Astrônomos acompanham com atenção a trajetória do asteroide 2024 YR4, um corpo celeste de cerca de 60 centímetros de diâmetro que pode colidir com a Lua em 2032.
Astrônomos acompanham com atenção a trajetória do asteroide 2024 YR4, um corpo celeste de cerca de 60 centímetros de diâmetro que pode colidir com a Lua em 2032. Embora pequeno, o objeto é capaz de liberar uma enorme quantidade de energia em caso de impacto, o que tornaria o fenômeno visível a partir da Terra.
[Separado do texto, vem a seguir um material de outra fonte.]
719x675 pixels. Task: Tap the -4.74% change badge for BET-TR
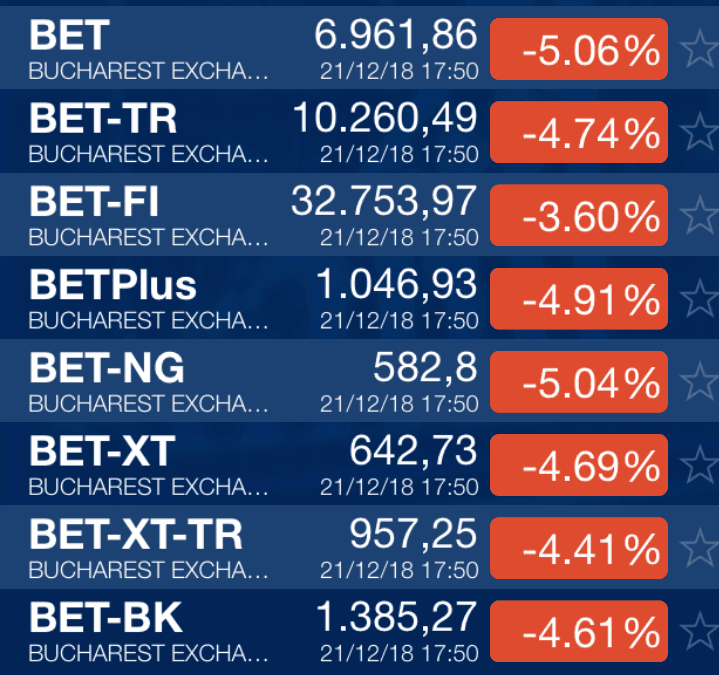579,132
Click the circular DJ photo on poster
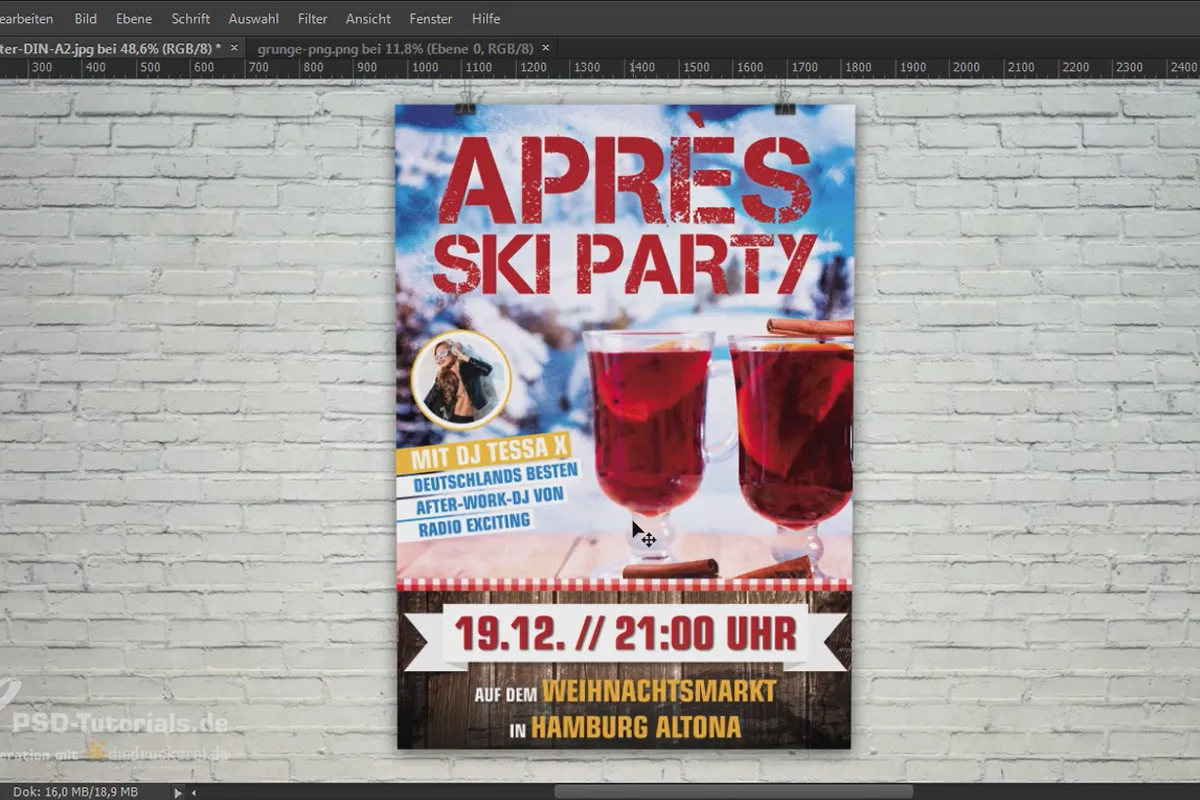 tap(461, 380)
De acordo com cálculos do astrônomo canadense Paul Wiegert, da Universidade do Ontário Oeste, a colisão poderia liberar cerca de 6,5 megatoneladas de energia, o equivalente a aproximadamente 400 bombas atômicas como a lançada sobre Hiroshima. O choque criaria uma cratera estimada em cerca de um quilômetro de diâmetro na superfície lunar e produziria um clarão perceptível a olho nu em nosso planeta.
Riscos além da Lua
Apesar do espetáculo visual, especialistas apontam que os principais riscos não estariam diretamente relacionados ao impacto na Lua, mas sim às consequências indiretas para a Terra. Estima-se que cerca de 10% dos fragmentos gerados pela explosão poderiam ser lançados em direção ao nosso planeta.
Esses detritos, com até 10 milímetros de tamanho, teriam potencial para permanecer em órbita da Terra por meses ou até anos. A presença desse material aumentaria o risco de danos a satélites de comunicação, meteorologia e defesa, além de exigir revisões em missões espaciais tripuladas, que teriam de considerar o novo cenário de perigo.
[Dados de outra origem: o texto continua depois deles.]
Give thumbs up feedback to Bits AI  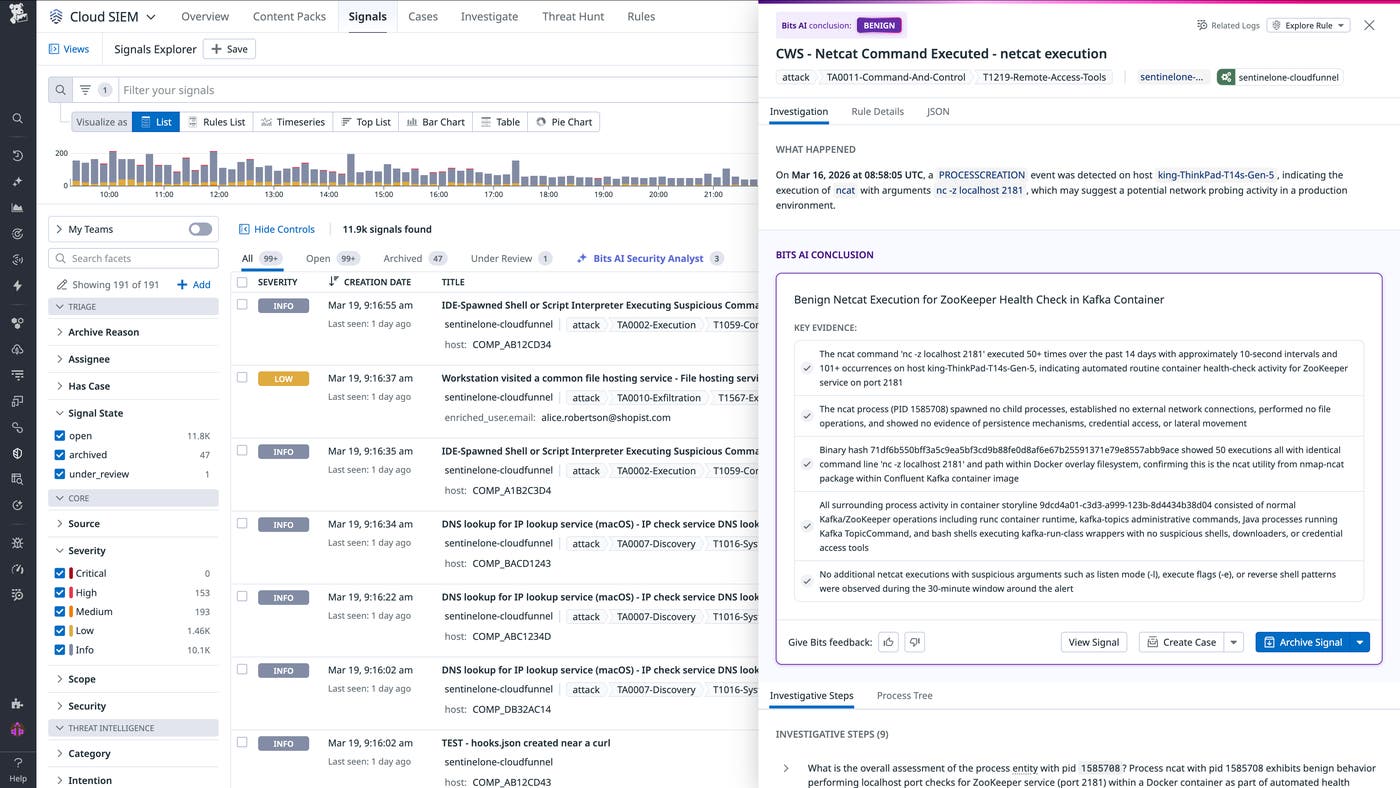pyautogui.click(x=888, y=642)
Observação decisiva em fevereiro
Um momento considerado crucial para o acompanhamento do asteroide ocorrerá em fevereiro, quando o telescópio espacial James Webb fará observações mais precisas da trajetória do 2024 YR4. O equipamento, considerado o mais potente já construído, poderá fornecer dados suficientes para confirmar ou descartar a possibilidade de colisão com a Lua.
Lançado no dia de Natal de 2021, o James Webb completa quatro anos de operação e tem sido fundamental na observação de objetos distantes e na análise detalhada de corpos do Sistema Solar.
Probabilidade e planos de contingência
Atualmente, a chance de impacto é estimada em cerca de 4%. Mesmo assim, a NASA avalia possíveis estratégias caso o risco se confirme. Entre as alternativas discutidas estão a destruição do asteroide por meio de uma explosão nuclear controlada ou a alteração de sua rota com o uso de um impacto cinético, técnica que consiste em atingir o objeto para desviá-lo de sua trajetória original.
Enquanto novas medições não são realizadas, o 2024 YR4 segue sob vigilância constante da comunidade científica, que busca reduzir incertezas e antecipar eventuais medidas de proteção para a infraestrutura espacial da Terra.